Turnaround stocks tend to perform exceptionally well after a bear market, when investors are sifting through the rubble of a beaten-down market environment on the lookout for bargains. But a turnaround investing approach is equally serviceable during bull markets and, more importantly, during the transition stage from a bull to a bear.

The key here is to look for ignored or out-of-favor stocks that are underperforming on both a three-year and a five-year basis. Importantly, you want to find a stock for which the prospects of a reversal of fortune for the company—or for the industry in which the company is engaged—are fundamentally strong.

Such beaten-down stocks typically outperform during the transition from bull to bear and very often hold their value during downtrends in the market since investors have already dumped them and have moved on to other stocks. In terms of market category, the stocks you’re looking for should ideally be within a sector that can perform well in any type of market, which includes the energy and healthcare sectors, and for which there exists a long-term demand tailwind.

Stocks falling into this category at the present time include the energy sector, which happens to be this year’s second-best performing sector in the broad S&P 500, even managing to outperform the defensive-oriented utilities sector by around 3% year to date.

According to First Trust’s Robert Carey, of the Cash Flow and Carey newsletter, “Electricity demand is surging as resource-intensive workloads such as training AI models, electric vehicle charging, and electric appliances are introduced into more U.S. homes.”

Normally, oil and natural gas stocks would be vulnerable to the headwinds of a turbulent stock market in the face of recent tariff concerns. But as Carey points out, the wider energy sector is apparently undergoing a foundational shift that could surprise traditional near-term expectations.

As he put it, the emergence of the U.S. as a global leader in crude oil production, plus the increase in electricity demanded by AI, electric cars and electric household appliances, could keep energy stocks elevated despite tariff-related headwinds.

I’m seeing a growing number of potential turnarounds in the energy group, so I’d recommend starting here when structuring the stock portion of an all-weather portfolio.

Secondly, and most importantly, an all-weather portfolio should have a core gold-related component. The precious yellow metal itself is something of an all-weather investment that holds its value and performs well in both deflationary and inflationary environments over the long term. Having some physical gold and/or gold-backed ETFs, plus a couple of blue-chip gold mining stocks, is a good idea for an all-seasons portfolio.

If you want to devote a smaller percentage of your portfolio to smaller, more speculative mining shares, I would again recommend focusing on stocks that have experienced big declines, but which have either initiated strategic initiatives to turn the company around or else have strong fundamental prospects for reversing.

Last month in the Cabot Turnaround Letter, I profiled a number of such miners that fall into this category, including Barrick Gold (GOLD) and DRDGOLD (DRD), but there are many other worthy miners that fall under this same category.

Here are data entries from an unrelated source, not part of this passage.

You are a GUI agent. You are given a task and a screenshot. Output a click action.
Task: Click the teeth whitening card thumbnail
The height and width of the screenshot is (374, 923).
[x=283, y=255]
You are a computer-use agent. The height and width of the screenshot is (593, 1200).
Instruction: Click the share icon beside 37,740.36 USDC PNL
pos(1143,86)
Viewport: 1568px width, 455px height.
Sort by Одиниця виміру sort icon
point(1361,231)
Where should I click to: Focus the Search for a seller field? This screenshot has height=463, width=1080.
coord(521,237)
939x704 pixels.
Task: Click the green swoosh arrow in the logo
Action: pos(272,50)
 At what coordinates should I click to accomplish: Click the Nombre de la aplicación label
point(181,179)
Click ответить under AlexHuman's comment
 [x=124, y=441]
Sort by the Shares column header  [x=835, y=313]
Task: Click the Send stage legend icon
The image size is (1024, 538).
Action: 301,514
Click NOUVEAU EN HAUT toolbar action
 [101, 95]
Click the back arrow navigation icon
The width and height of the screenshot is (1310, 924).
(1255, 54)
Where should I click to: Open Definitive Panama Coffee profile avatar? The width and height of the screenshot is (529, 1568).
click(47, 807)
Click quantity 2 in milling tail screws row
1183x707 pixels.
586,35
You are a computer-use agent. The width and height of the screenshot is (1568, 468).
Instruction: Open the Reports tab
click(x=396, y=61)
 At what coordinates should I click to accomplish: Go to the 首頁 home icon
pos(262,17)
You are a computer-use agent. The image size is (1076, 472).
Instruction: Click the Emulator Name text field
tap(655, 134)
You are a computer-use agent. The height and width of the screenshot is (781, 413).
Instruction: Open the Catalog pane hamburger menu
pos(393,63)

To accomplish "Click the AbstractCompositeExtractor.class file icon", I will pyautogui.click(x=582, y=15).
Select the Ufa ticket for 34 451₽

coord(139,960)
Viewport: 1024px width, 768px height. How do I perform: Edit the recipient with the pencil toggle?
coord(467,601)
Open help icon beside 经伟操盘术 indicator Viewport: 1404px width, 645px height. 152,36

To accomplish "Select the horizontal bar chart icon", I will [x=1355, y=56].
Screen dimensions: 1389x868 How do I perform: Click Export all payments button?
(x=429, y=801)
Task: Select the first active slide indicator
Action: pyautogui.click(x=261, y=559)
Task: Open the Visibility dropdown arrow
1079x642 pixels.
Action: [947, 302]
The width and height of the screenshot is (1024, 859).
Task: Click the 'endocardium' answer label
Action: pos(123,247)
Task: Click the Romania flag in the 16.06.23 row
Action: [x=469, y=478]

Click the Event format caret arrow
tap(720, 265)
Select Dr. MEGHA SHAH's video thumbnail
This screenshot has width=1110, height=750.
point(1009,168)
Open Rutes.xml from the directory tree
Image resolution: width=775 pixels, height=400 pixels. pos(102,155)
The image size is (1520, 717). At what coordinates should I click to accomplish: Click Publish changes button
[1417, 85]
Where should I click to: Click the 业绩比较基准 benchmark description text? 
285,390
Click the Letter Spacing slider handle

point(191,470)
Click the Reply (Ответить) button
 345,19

Concerning gold’s inflation-protecting attributes, author Harry Browne in Fail-Safe Investing extolled gold as “the best inflation hedge because it’s much more powerful and reliable than any other investment that might react favorably to inflation. Whatever the inflation rate (once it reached 6% or so), gold will respond much more powerfully than any other investment.”

Browne recommended that roughly 25% of one’s portfolio should be allocated to gold, but I would recommend spreading this allocation among physical bullion as well as top-quality gold mining shares.

The remaining portion of your portfolio (the percentage of which entirely depends on your risk tolerance) can be committed to a mix of long-term and short-term U.S. government debt. As long as the federal government retains the ability to print money and tax, Treasury bonds will always remain a safe option for surviving all types of economic climates.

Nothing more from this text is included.